The bill similarly would prohibit the court from enforcing any provision of a settlement agreement that prohibits a party from disclosing that a settlement was reached or the terms of the settlement, other than the amount paid, or from discussing the civil action, or evidence produced in it, that involves matters relevant to the protection of public health or safety — unless, again, the court finds that the public interest in the disclosure of past, present, or potential health or safety hazards is outweighed by a specific and substantial interest in maintaining the confidentiality of the information or records in question, and the requested order is no broader than necessary to protect the confidentiality interest asserted.

Surprisingly Republican Senators.

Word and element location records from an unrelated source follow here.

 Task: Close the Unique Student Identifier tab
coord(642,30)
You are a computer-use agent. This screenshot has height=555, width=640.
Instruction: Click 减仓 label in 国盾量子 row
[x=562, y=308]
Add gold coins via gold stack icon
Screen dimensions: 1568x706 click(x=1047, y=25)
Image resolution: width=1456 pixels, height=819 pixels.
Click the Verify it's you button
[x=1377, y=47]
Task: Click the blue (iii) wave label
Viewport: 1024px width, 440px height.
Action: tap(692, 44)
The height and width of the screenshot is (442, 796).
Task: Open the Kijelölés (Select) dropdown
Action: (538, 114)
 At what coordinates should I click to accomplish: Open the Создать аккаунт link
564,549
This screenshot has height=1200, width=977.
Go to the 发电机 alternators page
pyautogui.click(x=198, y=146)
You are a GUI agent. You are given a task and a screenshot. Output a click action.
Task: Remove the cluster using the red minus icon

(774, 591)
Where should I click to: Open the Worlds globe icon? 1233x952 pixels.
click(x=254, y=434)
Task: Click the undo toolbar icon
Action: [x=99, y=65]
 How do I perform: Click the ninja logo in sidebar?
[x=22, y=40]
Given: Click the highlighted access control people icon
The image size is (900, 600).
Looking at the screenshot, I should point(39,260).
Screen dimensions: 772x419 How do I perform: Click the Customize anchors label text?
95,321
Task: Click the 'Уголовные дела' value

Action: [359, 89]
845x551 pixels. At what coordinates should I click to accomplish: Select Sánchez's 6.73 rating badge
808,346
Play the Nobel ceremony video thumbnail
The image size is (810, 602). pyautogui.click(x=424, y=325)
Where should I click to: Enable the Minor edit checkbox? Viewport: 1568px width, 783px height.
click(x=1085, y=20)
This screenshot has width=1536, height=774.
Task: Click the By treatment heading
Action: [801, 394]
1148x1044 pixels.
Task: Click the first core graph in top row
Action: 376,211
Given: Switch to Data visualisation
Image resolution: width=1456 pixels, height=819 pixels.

Orrin Hatch, R-Utah, and Chuck Grassley, R.-Iowa, joined all 10 Democrat committee members in support. But the bill seems ill-conceived and even unnecessary. As pointed out by the American College of Trial Lawyers’ Federal Rules of Civil Procedure Committee, the bill would establish an undesirable precedent by circumventing the procedure set out in the Rules Enabling Act that Congress established for amending the Federal Rules of Civil Procedure. These kind of ad hoc legislative initiatives that address specific parts of the Federal Rules contradict the careful, open, deliberative, rigorous ways that the rules have been amended from time to time.

Moreover, the bill would would unduly restrict the discretion of trial judges to regulate civil litigation and would impose substantial new fact-finding burdens on the courts, without a demonstrated need for those changes.  There is no compelling evidence that protective orders governing discovery or confidentiality provisions in settlement agreements are frequently abused. Nor is there evidence that federal courts do not currently have the power to regulate those agreements.

Moreover, as written, the bill would lead to more confusion, not less, regarding what information has to be released, and when.  As pointed out by Steve Zack, President of the ABA, the language is is vague and indefinite, threatening to sweep up many cases having little to do with true public health or safety.  And it certainly would  require the parties and courts to spend extensive time and resources litigating whether and how the statute applies.  The politicians seem to forget  that protective orders are critical to both plaintiffs and defendants, including by helping to safeguard against dissemination of highly personal sensitive information or trade secrets.

Perhaps Congress should spend less time on restricting judicial discretion and more on seeing that federal judges are paid a market-competitive wage.  A district court judge on the bench since 1993 failed to receive a total of $283,100 in statutorily authorized but then-denied pay. Appellate court judges have lost even more.